Personally I think app stores are great, especially for small devs/apps. Before App stores, if you wrote a cool but simple app that people would pay 50p for (but no more), how were you going to sell it for 50p? No one is going to type their credit card into an unknown website for an app that costs 50p. Now you can sell it. And make a profit.

And I think the whole PC software model needs turning on it's head. WTF is with this still requiring admin rights to install software? And shared libraries? Yeah great when disk space was expensive but not now. Every app should come with everything it needs to run (that doesn't come with the OS), be installable into User space, and sit in a sandbox so it has very restricted access to the host OS, even when installing.

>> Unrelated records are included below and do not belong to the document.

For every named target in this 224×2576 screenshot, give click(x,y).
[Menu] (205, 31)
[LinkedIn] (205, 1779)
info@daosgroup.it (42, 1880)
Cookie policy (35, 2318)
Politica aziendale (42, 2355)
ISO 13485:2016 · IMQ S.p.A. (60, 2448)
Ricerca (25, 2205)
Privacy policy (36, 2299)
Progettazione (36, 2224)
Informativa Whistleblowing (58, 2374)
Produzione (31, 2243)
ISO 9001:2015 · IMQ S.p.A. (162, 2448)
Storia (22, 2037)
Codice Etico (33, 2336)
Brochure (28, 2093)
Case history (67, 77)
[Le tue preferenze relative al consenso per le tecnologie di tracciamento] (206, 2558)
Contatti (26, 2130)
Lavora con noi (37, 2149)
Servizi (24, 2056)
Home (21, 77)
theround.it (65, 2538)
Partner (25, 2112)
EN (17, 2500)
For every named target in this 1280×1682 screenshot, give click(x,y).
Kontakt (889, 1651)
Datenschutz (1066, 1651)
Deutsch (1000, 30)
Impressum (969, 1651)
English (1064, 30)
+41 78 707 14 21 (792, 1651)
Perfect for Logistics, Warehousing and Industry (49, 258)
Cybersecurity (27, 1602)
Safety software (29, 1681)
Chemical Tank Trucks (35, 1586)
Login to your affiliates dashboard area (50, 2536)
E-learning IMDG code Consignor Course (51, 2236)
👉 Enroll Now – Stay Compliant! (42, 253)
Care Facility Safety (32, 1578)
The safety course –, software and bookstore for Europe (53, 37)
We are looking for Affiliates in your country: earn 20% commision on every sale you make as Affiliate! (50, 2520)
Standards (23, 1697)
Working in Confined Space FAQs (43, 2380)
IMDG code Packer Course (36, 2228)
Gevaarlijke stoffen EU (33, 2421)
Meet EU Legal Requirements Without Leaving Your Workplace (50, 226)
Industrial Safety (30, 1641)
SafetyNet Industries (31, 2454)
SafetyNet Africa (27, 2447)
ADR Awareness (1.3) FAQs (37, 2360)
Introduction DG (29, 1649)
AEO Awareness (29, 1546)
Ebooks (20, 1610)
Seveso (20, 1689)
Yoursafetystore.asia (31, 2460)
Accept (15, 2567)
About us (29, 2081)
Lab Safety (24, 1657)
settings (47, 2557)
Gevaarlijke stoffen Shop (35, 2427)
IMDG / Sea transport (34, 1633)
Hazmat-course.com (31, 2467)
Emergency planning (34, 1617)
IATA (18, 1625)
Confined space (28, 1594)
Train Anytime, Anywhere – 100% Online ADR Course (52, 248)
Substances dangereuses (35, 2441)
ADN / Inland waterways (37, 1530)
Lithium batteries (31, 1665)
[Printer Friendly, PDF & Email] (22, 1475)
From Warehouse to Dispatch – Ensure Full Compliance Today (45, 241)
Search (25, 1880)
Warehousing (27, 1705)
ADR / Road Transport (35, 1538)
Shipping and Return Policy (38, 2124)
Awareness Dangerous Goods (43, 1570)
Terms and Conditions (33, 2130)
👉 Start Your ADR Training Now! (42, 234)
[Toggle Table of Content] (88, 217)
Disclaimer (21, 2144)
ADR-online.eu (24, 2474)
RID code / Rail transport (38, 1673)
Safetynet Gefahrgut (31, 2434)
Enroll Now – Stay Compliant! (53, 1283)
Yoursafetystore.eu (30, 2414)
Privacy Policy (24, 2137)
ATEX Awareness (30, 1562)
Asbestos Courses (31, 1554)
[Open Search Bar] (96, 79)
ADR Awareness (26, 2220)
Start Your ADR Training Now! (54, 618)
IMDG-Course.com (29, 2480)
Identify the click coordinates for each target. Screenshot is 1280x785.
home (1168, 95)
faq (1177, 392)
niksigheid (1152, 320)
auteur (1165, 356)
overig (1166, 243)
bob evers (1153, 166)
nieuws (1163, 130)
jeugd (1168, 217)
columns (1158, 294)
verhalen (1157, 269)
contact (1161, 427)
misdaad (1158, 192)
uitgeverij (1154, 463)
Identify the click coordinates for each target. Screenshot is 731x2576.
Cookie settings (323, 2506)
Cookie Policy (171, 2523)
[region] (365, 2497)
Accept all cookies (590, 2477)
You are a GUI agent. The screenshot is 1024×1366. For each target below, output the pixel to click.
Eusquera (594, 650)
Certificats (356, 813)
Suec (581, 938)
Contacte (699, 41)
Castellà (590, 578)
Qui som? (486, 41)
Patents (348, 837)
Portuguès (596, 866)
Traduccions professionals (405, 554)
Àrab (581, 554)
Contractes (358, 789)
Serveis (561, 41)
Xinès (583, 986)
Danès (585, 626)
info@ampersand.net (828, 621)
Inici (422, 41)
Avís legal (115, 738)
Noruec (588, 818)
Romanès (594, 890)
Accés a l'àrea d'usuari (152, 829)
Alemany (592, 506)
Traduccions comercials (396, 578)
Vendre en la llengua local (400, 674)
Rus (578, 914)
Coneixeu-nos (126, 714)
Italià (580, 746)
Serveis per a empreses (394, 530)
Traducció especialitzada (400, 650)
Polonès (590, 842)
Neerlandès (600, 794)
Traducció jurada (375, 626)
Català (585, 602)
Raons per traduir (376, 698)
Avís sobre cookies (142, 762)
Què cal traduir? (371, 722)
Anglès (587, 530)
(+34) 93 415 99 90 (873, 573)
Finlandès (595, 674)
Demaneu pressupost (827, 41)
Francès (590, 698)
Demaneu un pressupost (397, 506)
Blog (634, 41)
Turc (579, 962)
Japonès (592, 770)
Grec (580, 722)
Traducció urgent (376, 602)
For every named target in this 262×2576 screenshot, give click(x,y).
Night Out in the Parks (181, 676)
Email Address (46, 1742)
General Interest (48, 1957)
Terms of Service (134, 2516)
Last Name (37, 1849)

The current way of installing Apps hasn't changed since PCs were invented.

Website with 10 million users warns of password theft

lostinspace

indicating the sad fact that some folks

"indicating the sad fact that some folks can't be bothered to use a unique password for different sites."

Hardly, I'm probably registered on 20+ different websites for various reasons. I'll give a medal to anyone that can remember 20 different strong passwords and which one is for each site. I use different passwords for internet banking and anything that really matters. The rest all use the same. Sure, you can save the passwords in your browser but that has it's own security issues, and then you can only login from that PC.

The solution is for websites to use something like OpenID, but I've not come across a single website that uses that yet.